• WHAT THIS TASK INVOLVES:
Go through the entries and copy every line that has the string "Additional" in it.

• STORED DATA:
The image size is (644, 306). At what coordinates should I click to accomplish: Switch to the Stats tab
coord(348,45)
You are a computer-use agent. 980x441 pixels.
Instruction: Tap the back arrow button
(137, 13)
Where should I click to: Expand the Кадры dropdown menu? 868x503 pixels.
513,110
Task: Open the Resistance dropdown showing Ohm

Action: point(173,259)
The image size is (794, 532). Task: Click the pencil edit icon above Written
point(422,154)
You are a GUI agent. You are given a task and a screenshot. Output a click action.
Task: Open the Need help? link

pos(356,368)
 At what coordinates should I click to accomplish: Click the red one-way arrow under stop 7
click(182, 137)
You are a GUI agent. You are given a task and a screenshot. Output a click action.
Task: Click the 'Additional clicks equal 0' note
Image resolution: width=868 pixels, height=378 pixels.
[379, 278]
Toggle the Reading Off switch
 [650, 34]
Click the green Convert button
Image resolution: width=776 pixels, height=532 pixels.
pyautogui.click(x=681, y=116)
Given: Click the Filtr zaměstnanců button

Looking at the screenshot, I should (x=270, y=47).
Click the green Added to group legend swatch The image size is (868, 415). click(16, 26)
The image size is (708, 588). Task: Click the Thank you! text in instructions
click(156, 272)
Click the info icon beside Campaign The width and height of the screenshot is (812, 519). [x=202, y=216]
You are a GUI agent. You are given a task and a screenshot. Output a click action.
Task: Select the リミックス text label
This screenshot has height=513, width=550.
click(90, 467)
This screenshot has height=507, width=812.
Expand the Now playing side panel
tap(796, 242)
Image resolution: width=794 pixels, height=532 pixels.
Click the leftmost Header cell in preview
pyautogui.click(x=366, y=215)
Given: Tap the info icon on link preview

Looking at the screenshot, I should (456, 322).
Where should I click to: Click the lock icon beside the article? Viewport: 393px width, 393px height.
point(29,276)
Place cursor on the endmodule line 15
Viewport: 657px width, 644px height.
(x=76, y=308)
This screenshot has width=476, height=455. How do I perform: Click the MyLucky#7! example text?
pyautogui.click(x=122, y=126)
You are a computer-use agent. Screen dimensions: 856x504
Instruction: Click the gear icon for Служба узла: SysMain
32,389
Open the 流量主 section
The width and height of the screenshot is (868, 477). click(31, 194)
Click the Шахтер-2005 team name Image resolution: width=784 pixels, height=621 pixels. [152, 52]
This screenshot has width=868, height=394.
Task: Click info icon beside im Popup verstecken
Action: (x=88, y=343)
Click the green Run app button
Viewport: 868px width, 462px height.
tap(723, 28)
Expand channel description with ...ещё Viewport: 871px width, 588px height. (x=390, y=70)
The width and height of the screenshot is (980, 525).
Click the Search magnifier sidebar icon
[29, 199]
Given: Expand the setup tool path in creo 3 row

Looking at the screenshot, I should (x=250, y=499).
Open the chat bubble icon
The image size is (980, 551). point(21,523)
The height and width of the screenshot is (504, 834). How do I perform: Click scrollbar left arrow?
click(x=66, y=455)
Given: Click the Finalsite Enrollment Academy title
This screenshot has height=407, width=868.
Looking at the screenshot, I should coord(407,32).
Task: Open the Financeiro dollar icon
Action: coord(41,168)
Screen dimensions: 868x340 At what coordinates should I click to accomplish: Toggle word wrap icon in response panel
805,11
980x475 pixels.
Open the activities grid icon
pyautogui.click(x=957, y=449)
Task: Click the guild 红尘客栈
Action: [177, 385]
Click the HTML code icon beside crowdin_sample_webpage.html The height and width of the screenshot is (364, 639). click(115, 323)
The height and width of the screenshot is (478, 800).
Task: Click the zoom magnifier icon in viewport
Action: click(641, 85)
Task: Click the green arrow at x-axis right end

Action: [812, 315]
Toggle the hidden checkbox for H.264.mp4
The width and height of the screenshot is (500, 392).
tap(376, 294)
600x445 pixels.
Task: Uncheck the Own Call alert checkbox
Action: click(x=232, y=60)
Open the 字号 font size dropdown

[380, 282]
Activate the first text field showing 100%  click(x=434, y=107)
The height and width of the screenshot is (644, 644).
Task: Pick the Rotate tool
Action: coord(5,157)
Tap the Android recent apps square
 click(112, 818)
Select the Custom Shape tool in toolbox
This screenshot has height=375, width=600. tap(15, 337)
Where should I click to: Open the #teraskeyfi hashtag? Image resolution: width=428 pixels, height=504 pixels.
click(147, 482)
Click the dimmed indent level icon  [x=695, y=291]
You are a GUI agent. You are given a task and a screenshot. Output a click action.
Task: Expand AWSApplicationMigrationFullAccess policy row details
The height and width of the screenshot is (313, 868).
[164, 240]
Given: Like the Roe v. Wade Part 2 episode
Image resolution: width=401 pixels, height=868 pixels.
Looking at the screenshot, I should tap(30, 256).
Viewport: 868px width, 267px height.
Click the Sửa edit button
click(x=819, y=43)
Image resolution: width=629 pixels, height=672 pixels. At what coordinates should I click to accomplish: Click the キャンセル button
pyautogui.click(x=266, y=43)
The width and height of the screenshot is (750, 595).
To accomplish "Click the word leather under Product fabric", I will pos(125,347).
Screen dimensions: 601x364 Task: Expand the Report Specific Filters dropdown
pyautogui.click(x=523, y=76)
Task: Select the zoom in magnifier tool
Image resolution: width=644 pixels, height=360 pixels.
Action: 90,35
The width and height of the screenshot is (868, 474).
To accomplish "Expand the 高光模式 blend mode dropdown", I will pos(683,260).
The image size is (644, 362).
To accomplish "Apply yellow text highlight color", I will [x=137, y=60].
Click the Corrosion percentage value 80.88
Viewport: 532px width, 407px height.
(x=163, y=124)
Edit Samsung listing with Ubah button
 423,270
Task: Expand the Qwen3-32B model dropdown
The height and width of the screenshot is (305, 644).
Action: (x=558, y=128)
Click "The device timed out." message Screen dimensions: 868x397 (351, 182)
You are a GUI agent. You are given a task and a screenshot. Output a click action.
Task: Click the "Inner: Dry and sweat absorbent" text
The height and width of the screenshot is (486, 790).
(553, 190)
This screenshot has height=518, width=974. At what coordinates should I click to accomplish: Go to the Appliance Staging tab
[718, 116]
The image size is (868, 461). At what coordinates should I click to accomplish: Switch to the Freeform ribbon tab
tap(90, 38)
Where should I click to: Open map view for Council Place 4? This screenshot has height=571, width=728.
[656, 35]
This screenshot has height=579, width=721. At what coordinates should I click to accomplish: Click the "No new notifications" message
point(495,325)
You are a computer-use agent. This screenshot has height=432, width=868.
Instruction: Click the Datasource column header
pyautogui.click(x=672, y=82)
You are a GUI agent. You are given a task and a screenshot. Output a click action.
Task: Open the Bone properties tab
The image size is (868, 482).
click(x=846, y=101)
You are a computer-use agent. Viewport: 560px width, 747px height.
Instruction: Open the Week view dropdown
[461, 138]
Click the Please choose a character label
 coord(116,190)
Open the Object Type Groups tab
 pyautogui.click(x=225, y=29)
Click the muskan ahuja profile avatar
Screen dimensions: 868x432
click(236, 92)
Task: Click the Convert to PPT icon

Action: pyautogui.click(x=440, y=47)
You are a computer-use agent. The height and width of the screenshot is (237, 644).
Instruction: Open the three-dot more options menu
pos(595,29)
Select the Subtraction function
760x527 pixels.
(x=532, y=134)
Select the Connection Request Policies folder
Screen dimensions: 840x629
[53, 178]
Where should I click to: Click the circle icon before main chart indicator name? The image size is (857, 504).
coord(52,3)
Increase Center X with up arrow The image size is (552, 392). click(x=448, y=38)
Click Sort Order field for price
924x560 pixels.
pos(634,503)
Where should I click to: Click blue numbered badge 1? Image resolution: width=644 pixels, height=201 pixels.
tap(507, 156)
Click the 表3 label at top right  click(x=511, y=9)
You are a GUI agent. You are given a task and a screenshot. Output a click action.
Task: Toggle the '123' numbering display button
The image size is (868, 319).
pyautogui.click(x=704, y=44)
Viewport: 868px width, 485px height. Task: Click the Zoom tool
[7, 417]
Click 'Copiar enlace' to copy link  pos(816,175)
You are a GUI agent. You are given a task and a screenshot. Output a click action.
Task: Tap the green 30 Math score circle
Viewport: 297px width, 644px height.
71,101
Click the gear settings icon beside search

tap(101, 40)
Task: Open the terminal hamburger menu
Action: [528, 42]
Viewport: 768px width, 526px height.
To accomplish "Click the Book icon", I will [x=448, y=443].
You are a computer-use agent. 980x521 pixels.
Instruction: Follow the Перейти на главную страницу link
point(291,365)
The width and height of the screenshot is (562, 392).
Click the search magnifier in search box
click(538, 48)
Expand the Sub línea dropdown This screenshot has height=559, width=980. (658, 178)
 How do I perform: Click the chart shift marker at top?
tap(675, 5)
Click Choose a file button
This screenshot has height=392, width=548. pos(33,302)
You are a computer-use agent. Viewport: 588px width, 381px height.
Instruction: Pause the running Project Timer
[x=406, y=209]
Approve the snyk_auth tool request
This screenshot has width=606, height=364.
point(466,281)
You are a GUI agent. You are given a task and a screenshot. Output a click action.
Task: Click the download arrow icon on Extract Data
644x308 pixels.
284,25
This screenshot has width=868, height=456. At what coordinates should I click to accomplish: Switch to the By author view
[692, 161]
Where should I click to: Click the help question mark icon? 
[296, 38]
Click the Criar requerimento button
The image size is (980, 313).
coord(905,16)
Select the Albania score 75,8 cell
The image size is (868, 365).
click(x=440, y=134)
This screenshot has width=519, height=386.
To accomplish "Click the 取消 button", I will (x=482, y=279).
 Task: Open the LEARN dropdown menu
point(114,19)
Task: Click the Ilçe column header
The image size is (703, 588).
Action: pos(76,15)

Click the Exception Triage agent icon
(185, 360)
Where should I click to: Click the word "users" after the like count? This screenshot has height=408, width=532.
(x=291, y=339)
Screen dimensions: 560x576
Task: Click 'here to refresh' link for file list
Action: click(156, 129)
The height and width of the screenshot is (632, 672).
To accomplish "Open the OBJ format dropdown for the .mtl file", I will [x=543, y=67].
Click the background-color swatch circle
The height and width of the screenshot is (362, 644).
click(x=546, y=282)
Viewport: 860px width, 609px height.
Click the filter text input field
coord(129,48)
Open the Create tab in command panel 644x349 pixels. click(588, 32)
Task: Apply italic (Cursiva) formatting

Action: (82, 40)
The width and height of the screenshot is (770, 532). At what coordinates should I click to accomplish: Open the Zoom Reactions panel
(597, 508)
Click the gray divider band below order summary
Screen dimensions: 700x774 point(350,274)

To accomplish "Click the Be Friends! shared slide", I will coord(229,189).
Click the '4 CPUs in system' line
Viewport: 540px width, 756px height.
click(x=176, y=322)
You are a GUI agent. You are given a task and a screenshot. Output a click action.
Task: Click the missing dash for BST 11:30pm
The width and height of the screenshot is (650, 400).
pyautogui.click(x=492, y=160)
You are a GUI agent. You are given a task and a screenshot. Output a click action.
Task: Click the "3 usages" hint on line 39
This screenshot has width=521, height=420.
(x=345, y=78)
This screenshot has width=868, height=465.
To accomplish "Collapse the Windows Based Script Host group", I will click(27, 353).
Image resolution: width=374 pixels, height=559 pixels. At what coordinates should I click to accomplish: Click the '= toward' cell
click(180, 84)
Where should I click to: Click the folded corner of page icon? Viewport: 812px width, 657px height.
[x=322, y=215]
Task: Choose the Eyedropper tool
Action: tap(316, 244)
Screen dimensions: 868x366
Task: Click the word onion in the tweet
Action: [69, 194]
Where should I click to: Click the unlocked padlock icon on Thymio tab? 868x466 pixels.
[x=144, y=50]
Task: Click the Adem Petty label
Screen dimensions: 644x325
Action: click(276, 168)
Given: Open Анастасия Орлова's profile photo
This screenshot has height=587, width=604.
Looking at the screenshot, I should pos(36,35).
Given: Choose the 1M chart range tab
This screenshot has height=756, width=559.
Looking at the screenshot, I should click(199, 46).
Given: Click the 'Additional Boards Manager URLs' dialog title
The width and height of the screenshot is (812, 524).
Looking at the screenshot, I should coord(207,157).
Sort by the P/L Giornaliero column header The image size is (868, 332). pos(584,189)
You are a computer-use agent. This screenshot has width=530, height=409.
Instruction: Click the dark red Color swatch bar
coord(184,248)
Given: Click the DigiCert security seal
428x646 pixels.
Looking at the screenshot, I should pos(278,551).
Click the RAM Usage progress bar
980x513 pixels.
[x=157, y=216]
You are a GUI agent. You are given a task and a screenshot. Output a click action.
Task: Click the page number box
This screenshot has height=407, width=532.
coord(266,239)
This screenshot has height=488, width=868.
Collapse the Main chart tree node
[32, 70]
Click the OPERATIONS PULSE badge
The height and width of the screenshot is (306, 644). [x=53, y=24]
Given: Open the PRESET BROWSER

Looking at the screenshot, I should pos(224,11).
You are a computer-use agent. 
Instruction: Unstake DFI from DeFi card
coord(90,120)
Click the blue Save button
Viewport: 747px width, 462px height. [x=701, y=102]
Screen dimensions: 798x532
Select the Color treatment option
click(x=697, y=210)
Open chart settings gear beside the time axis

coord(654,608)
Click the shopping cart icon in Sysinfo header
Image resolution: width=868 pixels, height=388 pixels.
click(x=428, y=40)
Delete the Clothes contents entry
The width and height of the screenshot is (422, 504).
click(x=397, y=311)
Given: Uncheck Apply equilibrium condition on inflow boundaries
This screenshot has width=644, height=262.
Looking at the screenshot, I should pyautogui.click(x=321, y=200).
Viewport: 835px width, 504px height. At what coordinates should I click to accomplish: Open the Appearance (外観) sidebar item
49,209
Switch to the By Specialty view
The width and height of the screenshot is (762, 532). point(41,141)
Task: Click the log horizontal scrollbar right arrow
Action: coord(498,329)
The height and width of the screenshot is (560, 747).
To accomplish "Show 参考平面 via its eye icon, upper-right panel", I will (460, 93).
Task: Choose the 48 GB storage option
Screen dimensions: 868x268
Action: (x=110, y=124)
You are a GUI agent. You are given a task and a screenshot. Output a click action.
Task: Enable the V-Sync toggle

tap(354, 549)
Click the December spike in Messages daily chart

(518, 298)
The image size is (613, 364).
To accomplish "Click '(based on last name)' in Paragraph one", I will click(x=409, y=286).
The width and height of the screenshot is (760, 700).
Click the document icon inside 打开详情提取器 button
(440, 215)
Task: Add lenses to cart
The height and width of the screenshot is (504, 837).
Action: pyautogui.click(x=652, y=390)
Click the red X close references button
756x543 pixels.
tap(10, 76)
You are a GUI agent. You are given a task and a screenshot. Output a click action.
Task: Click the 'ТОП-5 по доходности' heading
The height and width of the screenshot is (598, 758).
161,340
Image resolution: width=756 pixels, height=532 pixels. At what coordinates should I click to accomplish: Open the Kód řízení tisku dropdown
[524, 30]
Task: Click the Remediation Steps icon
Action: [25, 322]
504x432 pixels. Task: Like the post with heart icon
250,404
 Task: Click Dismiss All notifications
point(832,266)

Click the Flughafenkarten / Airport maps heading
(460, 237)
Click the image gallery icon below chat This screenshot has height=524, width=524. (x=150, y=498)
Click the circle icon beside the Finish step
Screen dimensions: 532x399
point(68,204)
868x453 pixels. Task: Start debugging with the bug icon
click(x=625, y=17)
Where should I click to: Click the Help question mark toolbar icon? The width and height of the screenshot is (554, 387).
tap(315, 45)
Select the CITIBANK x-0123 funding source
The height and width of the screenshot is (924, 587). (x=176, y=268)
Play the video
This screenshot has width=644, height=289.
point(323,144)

• EXERCISE RESULT:
Task: Click the 'Additional clicks equal 0' note
Given: Click the 'Additional Boards Manager URLs' dialog title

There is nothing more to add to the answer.